Ensinar Geografia hoje é auxiliar o aluno a compreender o mundo em que vivemos; enfocar criticamente a questão ambiental e as relações sociedade/natureza, realizando constantes estudos do meio, oportunizando aos alunos a interpretação de textos, fotos, mapas e paisagens. Entendemos que é por esse caminho que a Geografia escolar vai sobrevivendo e, até mesmo, ganhando novos espaços nos melhores sistemas educacionais. Para isso o professor necessita criar, ousar, aprender ensinando.

Percebemos que isso não ocorre na prática. Analisando os desenhos dos alunos podemos observar a ideia de Geografia é restrita principalmente a paisagens, o que remete àquele conhecido significado: geo-terra, grafia-estudo, reforçado quando uma das professoras a sintetiza como “ciência que estuda a terra” e a outra como “ciência que estuda o espaço geográfico.” É necessário que a escola reveja suas práticas de ensino, pois dessa forma, podem repetir os mesmos padrões de ensino e a percepção sobre Geografia também poderá continuar a mesma.

Considerações finais

A situação descrita pelas professoras demonstra, infelizmente, que nas séries iniciais existe um empenho maior na alfabetização e nas operações matemáticas básicas. O que parece é que basta que os alunos aprendam somente a ler e contar, como se isso fosse suficiente para prepará-los para se tornarem cidadãos. Ao contrário, é preciso considerar a relevância de outras disciplinas como a Geografia, podendo-se dizer que ela constrói a identidade da criança, pois demonstra sua localização, o conhecimento espacial e diversidade biológica do espaço em que vive e interage com outras pessoas.
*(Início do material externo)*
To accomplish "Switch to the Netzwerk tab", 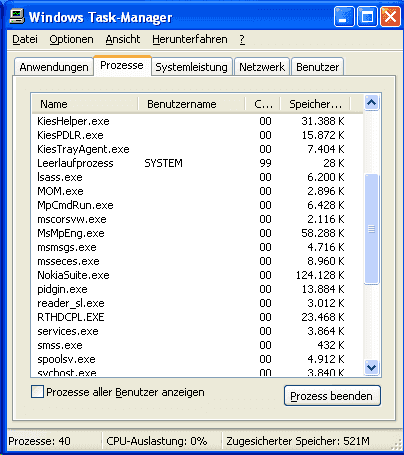I will tap(262, 67).
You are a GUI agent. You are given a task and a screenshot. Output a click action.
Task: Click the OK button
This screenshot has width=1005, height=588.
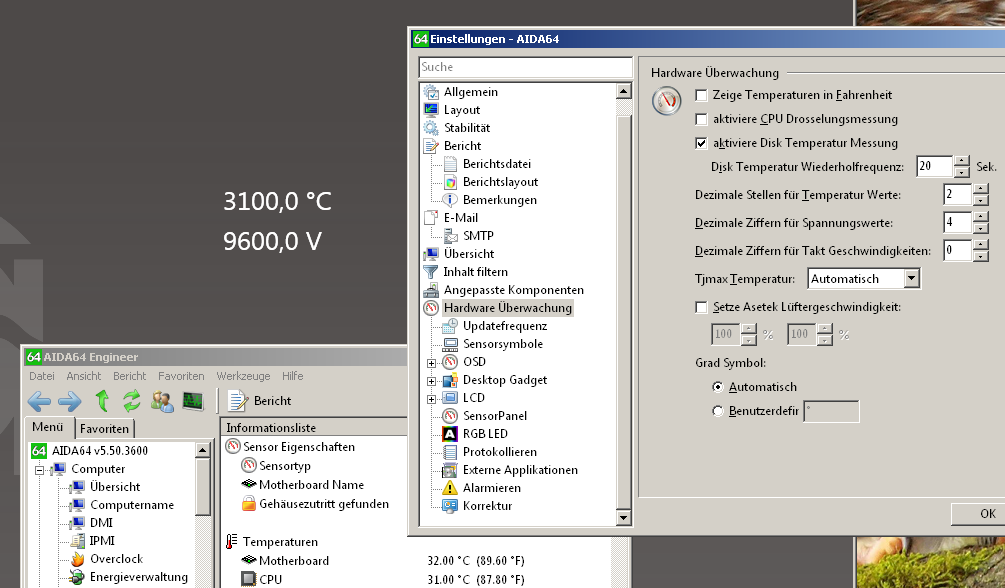click(988, 514)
Ao observar os dados, entendemos que ainda existe uma visão bastante limitada da Geografia, até por parte dos professores, uma vez que as definições que elas possuem da disciplina são bastante restritas.

De que forma o professor poderia auxiliar o aluno na compreensão real do significado da Geografia e o que seria esse ensino? Podem fazer com que os conceitos que os alunos trazem de casa e adquirem em seu dia a dia fossem gradativamente tornando-se conceitos científicos, sendo o professor corresponsável por esse desenvolvimento.

Dessa forma, contribuir para que haja um maior empenho em garantir uma aprendizagem significativa de Geografia e adequada nas séries iniciais, para que os alunos vão gradativamente desenvolvendo uma visão correta do que ela de fato representa.

Referências Bibliográficas

ALMEIDA, B.; Antônio, C.A.; FRANCISCHETT, M.N.; GHEDINI, C. M., LUCINI,M. A Formação do pedagogo para educação básica e docência nas áreas de conhecimentos específicos. São Cristóvão: Editora UFS, 2012.

BOMFIM, N. R. A Imagem da Geografia e do Ensino da Geografia pelos Professores das Séries Iniciais. Estudos Geográficos, Rio Claro, 4(1): 107-116, Junho-2006. Disponível em www.rc.unesp.br/igce/grad/geografia/revista.htm

____. GEOGRAFIA ESCOLAR: QUAL O SEU PROBLEMA? Caminhos de Geografia 7 (18) 123 – 133, jun/2006.

NADAL, B. G. Práticas Pedagógicas nos Anos Iniciais – Concepção e Ação. Ponta Grossa: Editora UEPG, 2007.

STRAFORINI, Rafael. A totalidade mundo nas primeiras séries do ensino fundamental: um desafio a ser enfrentado. Terra Livre, São Paulo, v.1, n.18, p. 95-114, jan/jun. 2002.

VYGOTSKY, L. S., LURIA, A. R, A história do comportamento: O Macaco, o Primitivo e a Criança. Porto Alegre: Artes Médicas, 1996.